Each entry must appear again exactly as it does in the source.

Data entries:
----
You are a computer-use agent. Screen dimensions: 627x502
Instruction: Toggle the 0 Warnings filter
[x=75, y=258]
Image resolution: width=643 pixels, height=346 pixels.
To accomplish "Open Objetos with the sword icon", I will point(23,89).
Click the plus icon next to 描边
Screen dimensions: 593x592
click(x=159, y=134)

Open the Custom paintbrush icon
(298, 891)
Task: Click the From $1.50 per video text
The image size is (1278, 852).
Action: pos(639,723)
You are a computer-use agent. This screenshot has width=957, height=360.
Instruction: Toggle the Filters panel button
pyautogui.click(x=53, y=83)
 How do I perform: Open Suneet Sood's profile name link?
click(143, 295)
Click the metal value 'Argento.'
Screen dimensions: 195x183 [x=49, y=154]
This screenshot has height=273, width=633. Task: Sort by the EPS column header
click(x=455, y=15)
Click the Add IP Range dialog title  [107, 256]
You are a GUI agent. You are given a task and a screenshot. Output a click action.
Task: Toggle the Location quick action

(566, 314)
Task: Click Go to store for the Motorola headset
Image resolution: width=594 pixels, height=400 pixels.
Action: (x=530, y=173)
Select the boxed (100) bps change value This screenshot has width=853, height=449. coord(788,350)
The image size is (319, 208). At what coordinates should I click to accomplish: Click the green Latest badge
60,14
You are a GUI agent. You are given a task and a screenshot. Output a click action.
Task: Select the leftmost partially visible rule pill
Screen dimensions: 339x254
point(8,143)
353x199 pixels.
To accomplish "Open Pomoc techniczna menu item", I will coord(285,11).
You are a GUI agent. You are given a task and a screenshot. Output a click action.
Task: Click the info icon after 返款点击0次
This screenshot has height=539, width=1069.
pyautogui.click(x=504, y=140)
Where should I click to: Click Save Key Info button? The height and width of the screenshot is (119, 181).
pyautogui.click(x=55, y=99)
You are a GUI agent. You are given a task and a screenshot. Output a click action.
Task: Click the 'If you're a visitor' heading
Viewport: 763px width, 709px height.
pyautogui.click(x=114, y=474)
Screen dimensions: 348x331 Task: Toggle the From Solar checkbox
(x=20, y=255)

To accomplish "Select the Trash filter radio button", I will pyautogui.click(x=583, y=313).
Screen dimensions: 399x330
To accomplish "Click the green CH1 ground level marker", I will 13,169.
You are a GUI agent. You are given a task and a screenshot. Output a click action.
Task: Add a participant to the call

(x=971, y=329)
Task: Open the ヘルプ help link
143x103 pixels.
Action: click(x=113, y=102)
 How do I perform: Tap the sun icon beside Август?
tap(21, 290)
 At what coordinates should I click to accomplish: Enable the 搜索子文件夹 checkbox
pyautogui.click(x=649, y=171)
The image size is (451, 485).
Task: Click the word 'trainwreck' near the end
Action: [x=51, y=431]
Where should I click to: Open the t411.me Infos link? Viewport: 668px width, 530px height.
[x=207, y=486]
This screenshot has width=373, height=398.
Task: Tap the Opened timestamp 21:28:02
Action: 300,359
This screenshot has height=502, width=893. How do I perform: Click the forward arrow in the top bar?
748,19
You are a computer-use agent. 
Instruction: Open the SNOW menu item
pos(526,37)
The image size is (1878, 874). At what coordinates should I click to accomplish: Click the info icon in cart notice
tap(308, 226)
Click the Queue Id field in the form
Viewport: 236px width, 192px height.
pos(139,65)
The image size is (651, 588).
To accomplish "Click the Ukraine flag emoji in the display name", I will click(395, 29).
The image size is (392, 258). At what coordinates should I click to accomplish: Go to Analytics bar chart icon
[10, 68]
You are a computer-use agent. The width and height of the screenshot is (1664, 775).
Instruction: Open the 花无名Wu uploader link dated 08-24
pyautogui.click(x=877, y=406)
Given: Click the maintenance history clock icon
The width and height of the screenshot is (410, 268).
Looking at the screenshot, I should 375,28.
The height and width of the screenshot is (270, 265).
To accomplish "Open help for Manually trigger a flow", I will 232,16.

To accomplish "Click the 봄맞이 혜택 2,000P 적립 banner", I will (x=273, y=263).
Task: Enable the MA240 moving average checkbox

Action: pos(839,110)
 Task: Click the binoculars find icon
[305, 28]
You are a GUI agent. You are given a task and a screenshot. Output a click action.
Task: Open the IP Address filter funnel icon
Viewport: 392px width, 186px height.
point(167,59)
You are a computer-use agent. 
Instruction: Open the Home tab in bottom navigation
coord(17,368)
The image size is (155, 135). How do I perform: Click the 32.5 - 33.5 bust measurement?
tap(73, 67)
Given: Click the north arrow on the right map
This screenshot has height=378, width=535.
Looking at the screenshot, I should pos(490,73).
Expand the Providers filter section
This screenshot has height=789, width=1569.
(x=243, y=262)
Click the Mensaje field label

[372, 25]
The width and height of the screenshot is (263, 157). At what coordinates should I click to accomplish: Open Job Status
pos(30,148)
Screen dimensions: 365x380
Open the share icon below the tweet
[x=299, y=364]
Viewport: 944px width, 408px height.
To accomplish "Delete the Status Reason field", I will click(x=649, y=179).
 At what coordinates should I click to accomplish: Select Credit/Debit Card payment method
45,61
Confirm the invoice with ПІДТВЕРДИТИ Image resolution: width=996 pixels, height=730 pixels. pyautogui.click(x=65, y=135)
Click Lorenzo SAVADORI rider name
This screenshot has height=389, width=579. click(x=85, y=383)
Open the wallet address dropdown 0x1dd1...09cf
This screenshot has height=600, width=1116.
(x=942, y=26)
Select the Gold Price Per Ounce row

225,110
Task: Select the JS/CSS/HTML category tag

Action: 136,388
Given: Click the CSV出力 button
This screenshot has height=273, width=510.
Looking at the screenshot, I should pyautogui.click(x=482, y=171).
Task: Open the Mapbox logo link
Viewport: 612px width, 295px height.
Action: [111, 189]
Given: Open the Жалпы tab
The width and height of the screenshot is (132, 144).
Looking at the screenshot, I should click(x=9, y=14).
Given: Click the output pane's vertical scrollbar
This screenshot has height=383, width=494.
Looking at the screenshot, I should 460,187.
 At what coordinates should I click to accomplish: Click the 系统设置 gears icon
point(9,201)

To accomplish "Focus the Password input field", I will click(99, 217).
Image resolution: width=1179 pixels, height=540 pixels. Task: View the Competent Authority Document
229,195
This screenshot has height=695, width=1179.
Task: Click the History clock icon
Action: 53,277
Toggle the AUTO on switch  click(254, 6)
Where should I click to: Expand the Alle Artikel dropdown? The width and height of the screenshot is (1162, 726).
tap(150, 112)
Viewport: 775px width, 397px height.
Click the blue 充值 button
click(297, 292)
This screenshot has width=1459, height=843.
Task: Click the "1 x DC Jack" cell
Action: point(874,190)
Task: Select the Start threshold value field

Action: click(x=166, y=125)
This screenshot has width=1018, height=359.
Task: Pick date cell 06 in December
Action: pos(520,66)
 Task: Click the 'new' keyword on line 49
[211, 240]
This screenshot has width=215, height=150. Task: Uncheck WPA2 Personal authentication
----
Solution to this task –
You are a computer-use agent. Screen dimensions: 627x502
Instruction: Toggle the 0 Warnings filter
[x=75, y=258]
Image resolution: width=643 pixels, height=346 pixels.
To accomplish "Open Objetos with the sword icon", I will point(23,89).
Click the plus icon next to 描边
Screen dimensions: 593x592
click(x=159, y=134)

Open the Custom paintbrush icon
(298, 891)
Task: Click the From $1.50 per video text
The image size is (1278, 852).
Action: pos(639,723)
You are a computer-use agent. This screenshot has width=957, height=360.
Instruction: Toggle the Filters panel button
pyautogui.click(x=53, y=83)
 How do I perform: Open Suneet Sood's profile name link?
click(143, 295)
Click the metal value 'Argento.'
Screen dimensions: 195x183 [x=49, y=154]
This screenshot has height=273, width=633. Task: Sort by the EPS column header
click(x=455, y=15)
Click the Add IP Range dialog title  [107, 256]
You are a GUI agent. You are given a task and a screenshot. Output a click action.
Task: Toggle the Location quick action

(566, 314)
Task: Click Go to store for the Motorola headset
Image resolution: width=594 pixels, height=400 pixels.
Action: (x=530, y=173)
Select the boxed (100) bps change value This screenshot has width=853, height=449. coord(788,350)
The image size is (319, 208). At what coordinates should I click to accomplish: Click the green Latest badge
60,14
You are a GUI agent. You are given a task and a screenshot. Output a click action.
Task: Select the leftmost partially visible rule pill
Screen dimensions: 339x254
point(8,143)
353x199 pixels.
To accomplish "Open Pomoc techniczna menu item", I will coord(285,11).
You are a GUI agent. You are given a task and a screenshot. Output a click action.
Task: Click the info icon after 返款点击0次
This screenshot has height=539, width=1069.
pyautogui.click(x=504, y=140)
Where should I click to: Click Save Key Info button? The height and width of the screenshot is (119, 181).
pyautogui.click(x=55, y=99)
You are a GUI agent. You are given a task and a screenshot. Output a click action.
Task: Click the 'If you're a visitor' heading
Viewport: 763px width, 709px height.
pyautogui.click(x=114, y=474)
Screen dimensions: 348x331 Task: Toggle the From Solar checkbox
(x=20, y=255)

To accomplish "Select the Trash filter radio button", I will pyautogui.click(x=583, y=313).
Screen dimensions: 399x330
To accomplish "Click the green CH1 ground level marker", I will 13,169.
You are a GUI agent. You are given a task and a screenshot. Output a click action.
Task: Add a participant to the call

(x=971, y=329)
Task: Open the ヘルプ help link
143x103 pixels.
Action: click(x=113, y=102)
 How do I perform: Tap the sun icon beside Август?
tap(21, 290)
 At what coordinates should I click to accomplish: Enable the 搜索子文件夹 checkbox
pyautogui.click(x=649, y=171)
The image size is (451, 485).
Task: Click the word 'trainwreck' near the end
Action: [x=51, y=431]
Where should I click to: Open the t411.me Infos link? Viewport: 668px width, 530px height.
[x=207, y=486]
This screenshot has width=373, height=398.
Task: Tap the Opened timestamp 21:28:02
Action: 300,359
This screenshot has height=502, width=893. How do I perform: Click the forward arrow in the top bar?
748,19
You are a computer-use agent. 
Instruction: Open the SNOW menu item
pos(526,37)
The image size is (1878, 874). At what coordinates should I click to accomplish: Click the info icon in cart notice
tap(308, 226)
Click the Queue Id field in the form
Viewport: 236px width, 192px height.
pos(139,65)
The image size is (651, 588).
To accomplish "Click the Ukraine flag emoji in the display name", I will click(395, 29).
The image size is (392, 258). At what coordinates should I click to accomplish: Go to Analytics bar chart icon
[10, 68]
You are a computer-use agent. The width and height of the screenshot is (1664, 775).
Instruction: Open the 花无名Wu uploader link dated 08-24
pyautogui.click(x=877, y=406)
Given: Click the maintenance history clock icon
The width and height of the screenshot is (410, 268).
Looking at the screenshot, I should 375,28.
The height and width of the screenshot is (270, 265).
To accomplish "Open help for Manually trigger a flow", I will 232,16.

To accomplish "Click the 봄맞이 혜택 2,000P 적립 banner", I will (x=273, y=263).
Task: Enable the MA240 moving average checkbox

Action: pos(839,110)
 Task: Click the binoculars find icon
[305, 28]
You are a GUI agent. You are given a task and a screenshot. Output a click action.
Task: Open the IP Address filter funnel icon
Viewport: 392px width, 186px height.
point(167,59)
You are a computer-use agent. 
Instruction: Open the Home tab in bottom navigation
coord(17,368)
The image size is (155, 135). How do I perform: Click the 32.5 - 33.5 bust measurement?
tap(73, 67)
Given: Click the north arrow on the right map
This screenshot has height=378, width=535.
Looking at the screenshot, I should pos(490,73).
Expand the Providers filter section
This screenshot has height=789, width=1569.
(x=243, y=262)
Click the Mensaje field label

[372, 25]
The width and height of the screenshot is (263, 157). At what coordinates should I click to accomplish: Open Job Status
pos(30,148)
Screen dimensions: 365x380
Open the share icon below the tweet
[x=299, y=364]
Viewport: 944px width, 408px height.
To accomplish "Delete the Status Reason field", I will click(x=649, y=179).
 At what coordinates should I click to accomplish: Select Credit/Debit Card payment method
45,61
Confirm the invoice with ПІДТВЕРДИТИ Image resolution: width=996 pixels, height=730 pixels. pyautogui.click(x=65, y=135)
Click Lorenzo SAVADORI rider name
This screenshot has height=389, width=579. click(x=85, y=383)
Open the wallet address dropdown 0x1dd1...09cf
This screenshot has height=600, width=1116.
(x=942, y=26)
Select the Gold Price Per Ounce row

225,110
Task: Select the JS/CSS/HTML category tag

Action: 136,388
Given: Click the CSV出力 button
This screenshot has height=273, width=510.
Looking at the screenshot, I should pyautogui.click(x=482, y=171).
Task: Open the Mapbox logo link
Viewport: 612px width, 295px height.
Action: [111, 189]
Given: Open the Жалпы tab
The width and height of the screenshot is (132, 144).
Looking at the screenshot, I should click(x=9, y=14).
Given: Click the output pane's vertical scrollbar
This screenshot has height=383, width=494.
Looking at the screenshot, I should 460,187.
 At what coordinates should I click to accomplish: Click the 系统设置 gears icon
point(9,201)

To accomplish "Focus the Password input field", I will click(99, 217).
Image resolution: width=1179 pixels, height=540 pixels. Task: View the Competent Authority Document
229,195
This screenshot has height=695, width=1179.
Task: Click the History clock icon
Action: 53,277
Toggle the AUTO on switch  click(254, 6)
Where should I click to: Expand the Alle Artikel dropdown? The width and height of the screenshot is (1162, 726).
tap(150, 112)
Viewport: 775px width, 397px height.
Click the blue 充值 button
click(297, 292)
This screenshot has width=1459, height=843.
Task: Click the "1 x DC Jack" cell
Action: point(874,190)
Task: Select the Start threshold value field

Action: click(x=166, y=125)
This screenshot has width=1018, height=359.
Task: Pick date cell 06 in December
Action: pos(520,66)
 Task: Click the 'new' keyword on line 49
[211, 240]
This screenshot has width=215, height=150. Task: Uncheck WPA2 Personal authentication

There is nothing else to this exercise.